Let me give you an example of what can happen when your firewall is turned off. It’s an old example (pre 2008!) but a fantastic one. Suppose you are a user on a Windows XP Service Pack 2 machine. There have been some new updates, but you haven’t had the time to let them run and are carrying out business as usual.

Normally the Windows firewall will protect your RPC (remote procedure call) interface. However, suppose your firewall is disabled for some reason; or file and printer sharing is enabled. At this point, if you are on the same network as me (or if I hacked into your network), I can control your machine because you have exploitable ports open and nothing to filter my traffic out.

By running a couple tools in Kali Linux, I can identify your computer on the network as running Windows XP. I might even be able to tell which service pack version you have. Furthermore I can see what ports are open. From here it’s just a matter of a few commands, and I can open a Meterpreter Shell on your PC. From here I can install a key logger, take a screen shot, copy files to my machine, and delete files them from your PC. I could even delete an entire System 32 file and wreck the computer.

Where this gets really scary is your Web Browser.
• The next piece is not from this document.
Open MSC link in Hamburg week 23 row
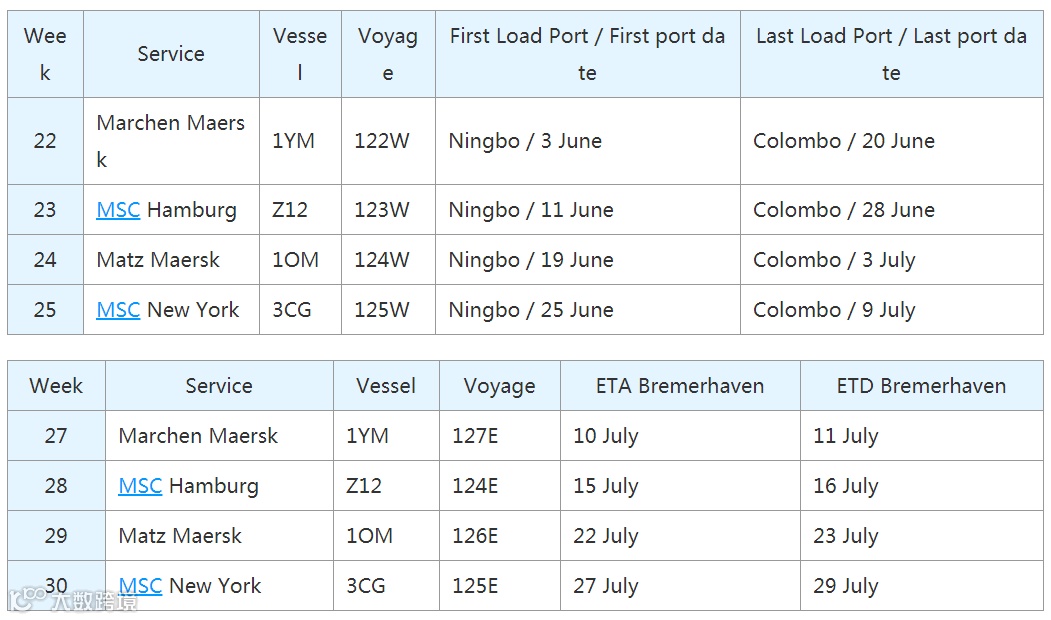The width and height of the screenshot is (1051, 620). (x=118, y=210)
If you saved passwords for any website, I can take them. Now think about this – how often have you reused that Facebook password? Is it used to access your bank account online? If it’s not the same, is it similar? Are you logged into your e-mail, giving me access to reset a password elsewhere?

As you can see, firewalls are a key piece to your network security setup. Had the operating systems firewall been on (and file/print sharing disabled), I could not have exploited this vulnerability!

Determine which firewall type and other security measures fit your needs

There is more to network security than simply having a firewall or two. You should staying up-to-date on operating system patches since these often contain security updates. (Keep in mind that if you administer a large network, you need to test those updates before deployment. If no testing occurs, you could wind up having a critical program that’s incompatible with the new update.)

Anti-spyware and anti-malware are also a critical pieces of the puzzle. Use anti-malware with active monitoring. Free anti-Malware/virus programs only help clean up the mess afterwards. The only way to ensure a virus is totally gone is by wiping everything and starting over. Typically, nonexecutable files like text files and pictures can be safely kept, but everything else should be replaced.

You should also consider running multiple hardware firewalls. A hardware firewall is a dedicated appliance that sits between your router and Internet connection. Running two inline firewalls from different companies can help in the event that one has an unknown exploit and it’s unlikely that the secondary firewall is vulnerable to the same attacks. In the event that one device fails, another can take over if you configure a fail-over setup with some firewall models. Some of these devices even offer what’s known as an active/active setup that performs load balancing while both are active.

What kind of firewall setup is right for you? A small office or home network can get away with whatever firewall came installed in your router, and the operating system’s firewall. Anything more increases complexity and cost, and you most likely don’t need further protection.

Midsize offices should have at minimum, packet filtering firewalls and standalone firewall devices like the Cisco ASA 5500X series. Having a dedicated firewall device provides a bit of extra security since it runs on it’s own operating system. Equally important, is that it works faster and keeps your network from slowing down, as they generally handle higher traffic loads than a router with a built in firewall.

Larger companies, I’m sure you have an IT team to consult with. Ask them what your current setup is and areas for improvement. If you host a webpage on your own server consider increasing your security to prevent things like SQL injection by adding application layer firewalls, and perhaps a proxy if funds permit.

When it comes to network security, you have nothing without a firewall. Although they can’t do everything, any other security measure is pointless without them. Hackers pick on easy targets, so take network security seriously.